German Industrial Production Declines In March

Germany’s industrial production declined for the first time in three months in March driven by the decreases in consumer and intermediate goods output, official data revealed Wednesday.

Industrial production declined 0.4 percent on a monthly basis, in contrast to the 1.7 percent increase in February, Destatis reported.

This was the first drop so far this year and the pace of decline was less severe than the expected 0.6 percent fall.

In the first quarter, industrial output was 1.0 percent higher than in the previous three months.

Excluding energy and construction, industrial production dropped 0.4 percent from the previous month.
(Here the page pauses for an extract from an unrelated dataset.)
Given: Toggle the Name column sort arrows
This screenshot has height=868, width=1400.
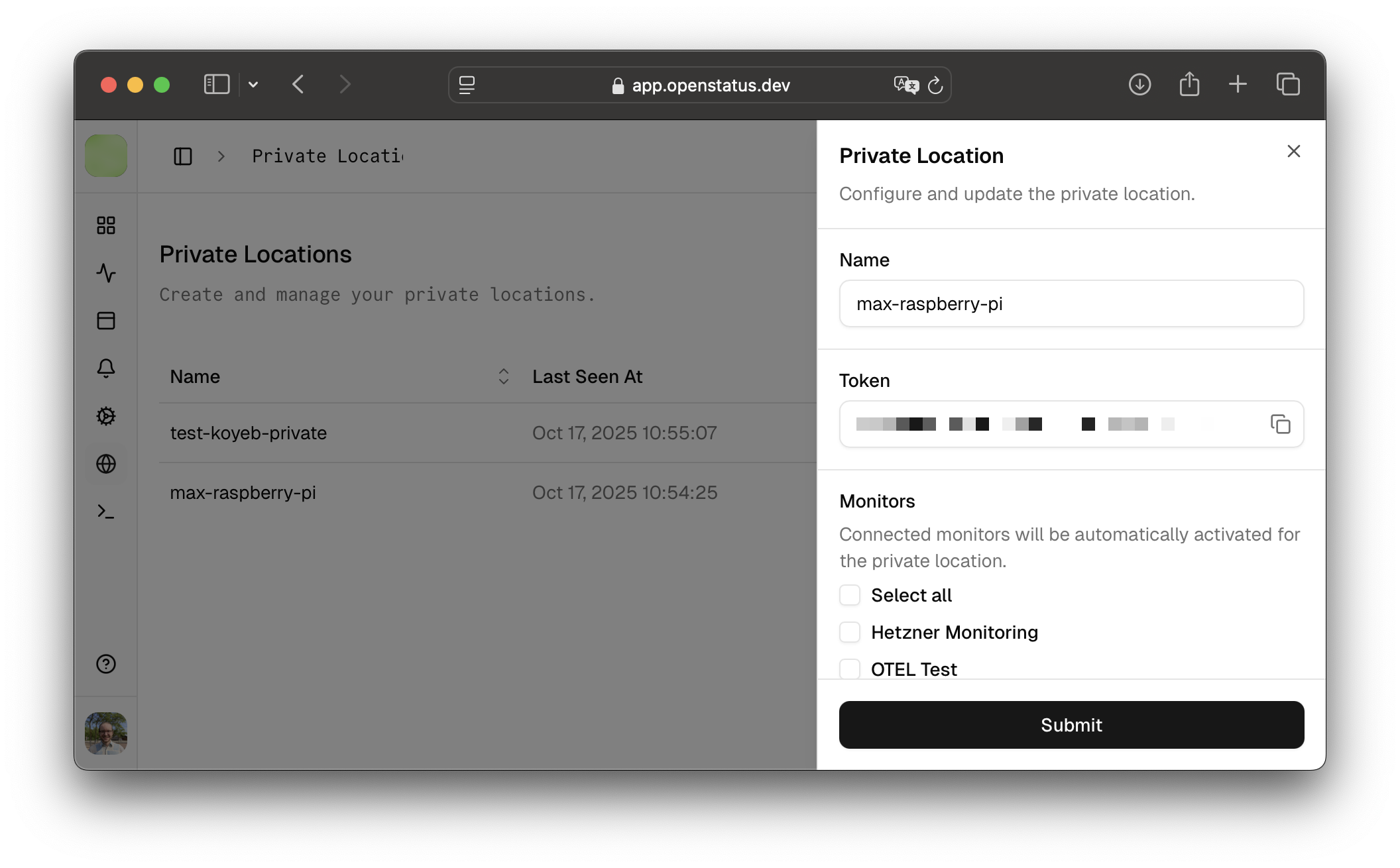Looking at the screenshot, I should (504, 376).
Energy output posted a monthly fall of 4.2 percent, while production in construction grew 1.0 percent.

Capital goods output edged up 0.1 percent. Meanwhile, consumer goods output fell 1.4 percent and intermediate goods production dropped 0.6 percent.

The annual decline in industrial production slowed to 3.3 percent in March from 5.3 percent in the previous month.
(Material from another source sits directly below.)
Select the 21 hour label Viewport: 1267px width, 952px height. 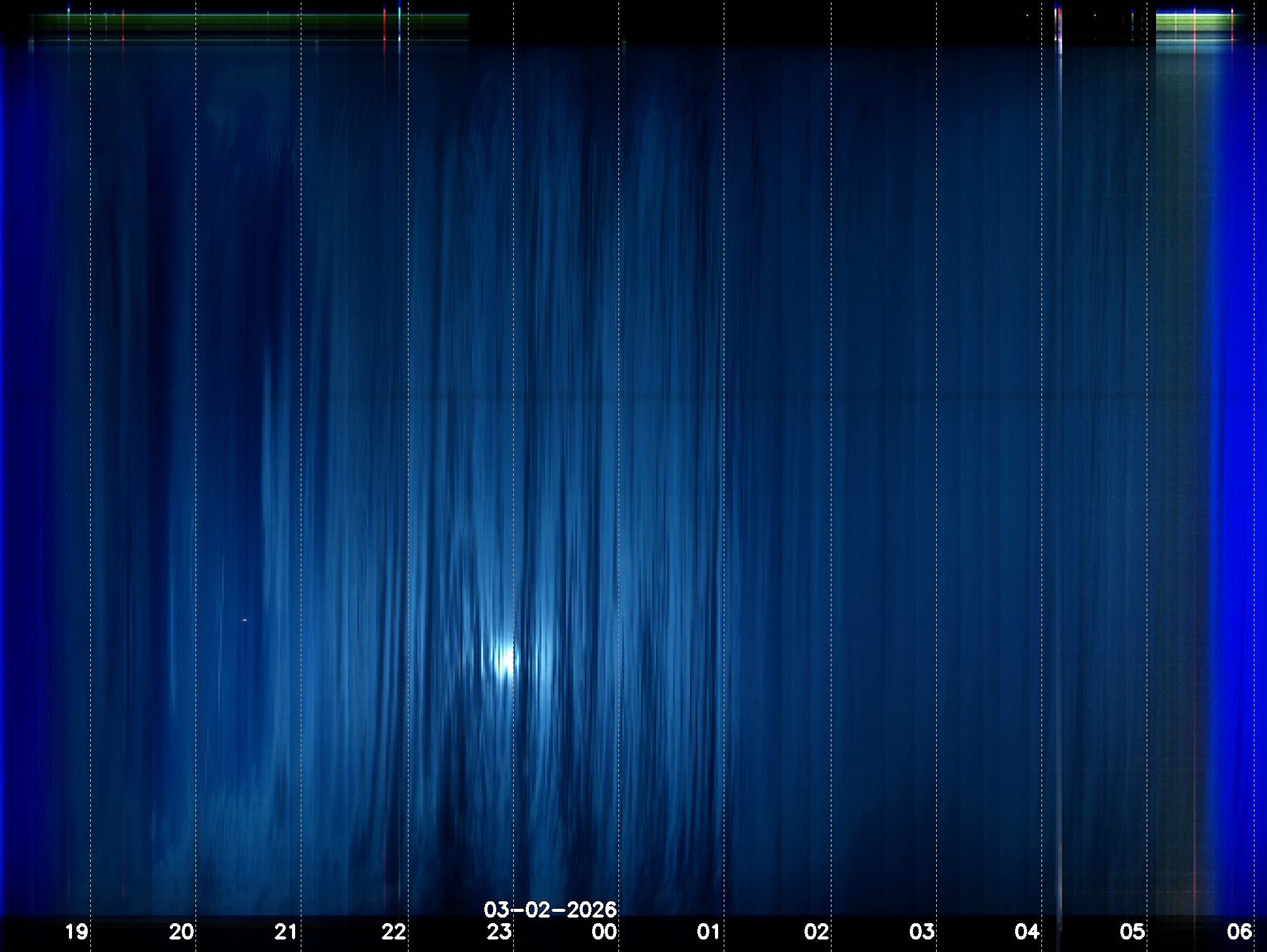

Data released on Tuesday showed that factory orders slid 0.4 percent on a monthly basis, confounding expectations for an increase of 0.4 percent.
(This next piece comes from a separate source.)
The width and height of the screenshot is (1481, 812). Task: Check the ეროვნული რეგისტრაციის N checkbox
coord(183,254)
Nonetheless, the pace of decrease slowed from February’s revised 0.8 percent drop.

Last week, official data confirmed that the largest euro area economy avoided a recession in the first quarter on exports and investment in construction.

Gross domestic product grew 0.2 percent, reversing a 0.5 percent fall a quarter ago.

ING economist Carsten Brzeski said today’s data affirmed that construction activity boosted the first quarter GDP growth.

“The cyclical downswing has come to an end and optimism is back,” said Brzeski. “However, the road to a substantial recovery, particularly in industry, remains long,” the economist added.